Starting at the line that holds "About (855, 1664)" and stopping at the line that holds "[twitter] (728, 14)", restate the records below word for word, with both of those lines included.
┌──
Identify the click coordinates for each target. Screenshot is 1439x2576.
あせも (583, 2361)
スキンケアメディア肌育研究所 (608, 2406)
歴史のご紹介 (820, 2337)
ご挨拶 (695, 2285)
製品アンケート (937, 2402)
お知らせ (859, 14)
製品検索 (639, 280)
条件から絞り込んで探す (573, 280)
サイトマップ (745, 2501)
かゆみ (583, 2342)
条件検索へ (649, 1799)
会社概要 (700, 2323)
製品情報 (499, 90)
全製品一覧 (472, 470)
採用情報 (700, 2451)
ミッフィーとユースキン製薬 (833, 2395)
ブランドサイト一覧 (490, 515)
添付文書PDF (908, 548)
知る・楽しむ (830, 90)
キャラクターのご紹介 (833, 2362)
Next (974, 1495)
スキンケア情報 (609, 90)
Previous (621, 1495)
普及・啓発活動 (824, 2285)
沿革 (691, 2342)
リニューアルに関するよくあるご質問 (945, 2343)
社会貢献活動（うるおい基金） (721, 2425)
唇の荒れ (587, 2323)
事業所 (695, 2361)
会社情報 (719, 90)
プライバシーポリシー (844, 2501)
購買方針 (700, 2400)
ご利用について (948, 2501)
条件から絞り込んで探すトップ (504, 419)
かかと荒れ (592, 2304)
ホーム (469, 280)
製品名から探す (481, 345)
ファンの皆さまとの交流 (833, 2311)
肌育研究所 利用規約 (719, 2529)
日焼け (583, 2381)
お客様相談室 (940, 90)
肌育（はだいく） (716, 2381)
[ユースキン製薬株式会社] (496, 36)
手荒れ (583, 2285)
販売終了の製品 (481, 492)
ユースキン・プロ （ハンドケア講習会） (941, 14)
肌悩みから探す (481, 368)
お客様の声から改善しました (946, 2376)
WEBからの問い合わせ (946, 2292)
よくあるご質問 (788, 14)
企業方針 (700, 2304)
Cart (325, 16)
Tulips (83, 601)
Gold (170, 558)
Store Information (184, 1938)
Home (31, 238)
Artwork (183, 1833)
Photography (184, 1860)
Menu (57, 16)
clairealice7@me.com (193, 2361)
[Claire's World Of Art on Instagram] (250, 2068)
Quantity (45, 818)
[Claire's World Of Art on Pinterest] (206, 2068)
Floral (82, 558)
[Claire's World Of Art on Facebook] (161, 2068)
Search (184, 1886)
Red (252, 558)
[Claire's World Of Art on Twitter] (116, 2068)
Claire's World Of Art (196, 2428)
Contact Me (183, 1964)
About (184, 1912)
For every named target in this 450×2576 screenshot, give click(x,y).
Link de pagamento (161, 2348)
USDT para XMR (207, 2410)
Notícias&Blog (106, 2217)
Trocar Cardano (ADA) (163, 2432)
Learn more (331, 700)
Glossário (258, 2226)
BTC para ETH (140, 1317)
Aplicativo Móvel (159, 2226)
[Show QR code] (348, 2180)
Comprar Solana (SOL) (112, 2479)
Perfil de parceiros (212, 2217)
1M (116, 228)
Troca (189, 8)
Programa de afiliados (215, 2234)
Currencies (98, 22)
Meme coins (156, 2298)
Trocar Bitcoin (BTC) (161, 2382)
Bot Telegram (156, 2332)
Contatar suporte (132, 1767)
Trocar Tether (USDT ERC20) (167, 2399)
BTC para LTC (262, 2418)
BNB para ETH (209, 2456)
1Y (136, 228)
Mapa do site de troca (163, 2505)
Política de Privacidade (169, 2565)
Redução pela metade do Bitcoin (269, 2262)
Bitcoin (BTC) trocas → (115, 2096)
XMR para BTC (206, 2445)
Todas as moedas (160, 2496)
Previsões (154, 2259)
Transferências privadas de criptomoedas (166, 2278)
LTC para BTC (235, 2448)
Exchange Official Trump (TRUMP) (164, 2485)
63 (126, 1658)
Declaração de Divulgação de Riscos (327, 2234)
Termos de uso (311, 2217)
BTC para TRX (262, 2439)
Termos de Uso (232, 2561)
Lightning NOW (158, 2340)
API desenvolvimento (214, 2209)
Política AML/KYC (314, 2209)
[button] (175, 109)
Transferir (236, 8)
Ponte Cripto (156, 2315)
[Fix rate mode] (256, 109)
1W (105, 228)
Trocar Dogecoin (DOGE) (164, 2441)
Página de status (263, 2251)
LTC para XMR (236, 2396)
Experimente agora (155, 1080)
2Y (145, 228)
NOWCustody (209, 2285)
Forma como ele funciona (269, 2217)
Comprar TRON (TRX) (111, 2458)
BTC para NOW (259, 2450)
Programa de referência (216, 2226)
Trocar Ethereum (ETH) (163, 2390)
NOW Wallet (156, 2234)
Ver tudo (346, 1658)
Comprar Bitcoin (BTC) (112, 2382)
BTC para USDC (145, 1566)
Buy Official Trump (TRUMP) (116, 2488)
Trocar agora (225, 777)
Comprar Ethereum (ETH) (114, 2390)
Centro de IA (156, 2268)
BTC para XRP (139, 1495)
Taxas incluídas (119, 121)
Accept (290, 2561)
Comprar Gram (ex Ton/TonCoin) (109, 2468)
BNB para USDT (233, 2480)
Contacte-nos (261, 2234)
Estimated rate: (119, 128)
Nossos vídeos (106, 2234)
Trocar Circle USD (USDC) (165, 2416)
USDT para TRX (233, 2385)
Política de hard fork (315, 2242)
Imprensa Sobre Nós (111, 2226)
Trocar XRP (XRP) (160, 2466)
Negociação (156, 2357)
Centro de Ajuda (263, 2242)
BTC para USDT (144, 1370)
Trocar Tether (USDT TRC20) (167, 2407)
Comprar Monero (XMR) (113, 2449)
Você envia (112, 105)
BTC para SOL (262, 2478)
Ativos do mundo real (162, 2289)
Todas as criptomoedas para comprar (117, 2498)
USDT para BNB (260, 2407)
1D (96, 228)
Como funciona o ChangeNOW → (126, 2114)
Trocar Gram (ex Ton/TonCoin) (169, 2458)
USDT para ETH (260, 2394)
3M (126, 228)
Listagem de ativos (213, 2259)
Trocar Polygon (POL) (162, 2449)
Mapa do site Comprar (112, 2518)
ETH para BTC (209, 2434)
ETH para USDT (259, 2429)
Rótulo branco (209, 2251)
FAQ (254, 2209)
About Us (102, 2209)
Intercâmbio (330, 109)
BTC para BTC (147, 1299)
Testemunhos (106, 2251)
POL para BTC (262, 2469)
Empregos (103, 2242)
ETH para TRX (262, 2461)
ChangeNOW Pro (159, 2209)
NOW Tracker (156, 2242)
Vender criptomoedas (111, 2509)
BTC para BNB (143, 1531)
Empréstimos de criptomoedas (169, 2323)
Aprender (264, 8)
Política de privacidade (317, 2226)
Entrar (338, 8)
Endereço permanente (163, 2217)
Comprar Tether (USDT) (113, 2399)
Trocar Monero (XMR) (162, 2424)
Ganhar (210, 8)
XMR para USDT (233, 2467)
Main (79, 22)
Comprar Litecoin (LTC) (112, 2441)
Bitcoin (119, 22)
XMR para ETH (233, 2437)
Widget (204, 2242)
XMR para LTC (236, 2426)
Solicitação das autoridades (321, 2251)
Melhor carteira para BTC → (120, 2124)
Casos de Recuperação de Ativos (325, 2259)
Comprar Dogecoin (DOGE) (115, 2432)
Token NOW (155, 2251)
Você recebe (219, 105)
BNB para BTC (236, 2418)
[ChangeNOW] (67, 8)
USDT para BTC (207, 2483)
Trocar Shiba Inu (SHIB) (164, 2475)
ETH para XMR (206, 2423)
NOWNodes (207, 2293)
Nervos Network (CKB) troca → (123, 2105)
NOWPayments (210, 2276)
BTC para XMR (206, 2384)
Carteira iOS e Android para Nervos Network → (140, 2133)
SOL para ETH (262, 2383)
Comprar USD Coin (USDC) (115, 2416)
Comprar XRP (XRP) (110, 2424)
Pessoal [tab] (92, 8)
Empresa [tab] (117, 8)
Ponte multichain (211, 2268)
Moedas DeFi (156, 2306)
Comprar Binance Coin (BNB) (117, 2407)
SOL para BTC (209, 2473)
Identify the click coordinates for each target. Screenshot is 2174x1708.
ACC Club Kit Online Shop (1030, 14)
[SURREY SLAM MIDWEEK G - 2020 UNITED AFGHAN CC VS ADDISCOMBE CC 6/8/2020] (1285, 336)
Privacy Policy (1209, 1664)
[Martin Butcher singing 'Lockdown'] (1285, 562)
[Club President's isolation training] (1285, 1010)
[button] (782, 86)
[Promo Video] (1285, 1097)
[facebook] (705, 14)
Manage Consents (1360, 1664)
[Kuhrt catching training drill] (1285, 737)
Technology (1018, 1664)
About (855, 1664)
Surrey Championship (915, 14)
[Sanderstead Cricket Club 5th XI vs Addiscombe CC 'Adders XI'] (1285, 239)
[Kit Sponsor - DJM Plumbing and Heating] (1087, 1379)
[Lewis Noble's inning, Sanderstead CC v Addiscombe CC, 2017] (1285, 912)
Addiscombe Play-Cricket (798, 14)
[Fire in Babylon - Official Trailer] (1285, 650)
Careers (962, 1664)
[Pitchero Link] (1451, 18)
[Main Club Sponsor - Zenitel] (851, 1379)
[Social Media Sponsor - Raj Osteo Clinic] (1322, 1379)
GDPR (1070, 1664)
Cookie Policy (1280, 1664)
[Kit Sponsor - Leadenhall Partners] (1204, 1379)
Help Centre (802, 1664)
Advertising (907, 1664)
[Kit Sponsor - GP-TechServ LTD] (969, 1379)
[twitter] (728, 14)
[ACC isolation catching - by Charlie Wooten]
└──
• [RESULT]
About (855, 1664)
Surrey Championship (915, 14)
[Sanderstead Cricket Club 5th XI vs Addiscombe CC 'Adders XI'] (1285, 239)
[Kit Sponsor - DJM Plumbing and Heating] (1087, 1379)
[Lewis Noble's inning, Sanderstead CC v Addiscombe CC, 2017] (1285, 912)
Addiscombe Play-Cricket (798, 14)
[Fire in Babylon - Official Trailer] (1285, 650)
Careers (962, 1664)
[Pitchero Link] (1451, 18)
[Main Club Sponsor - Zenitel] (851, 1379)
[Social Media Sponsor - Raj Osteo Clinic] (1322, 1379)
GDPR (1070, 1664)
Cookie Policy (1280, 1664)
[Kit Sponsor - Leadenhall Partners] (1204, 1379)
Help Centre (802, 1664)
Advertising (907, 1664)
[Kit Sponsor - GP-TechServ LTD] (969, 1379)
[twitter] (728, 14)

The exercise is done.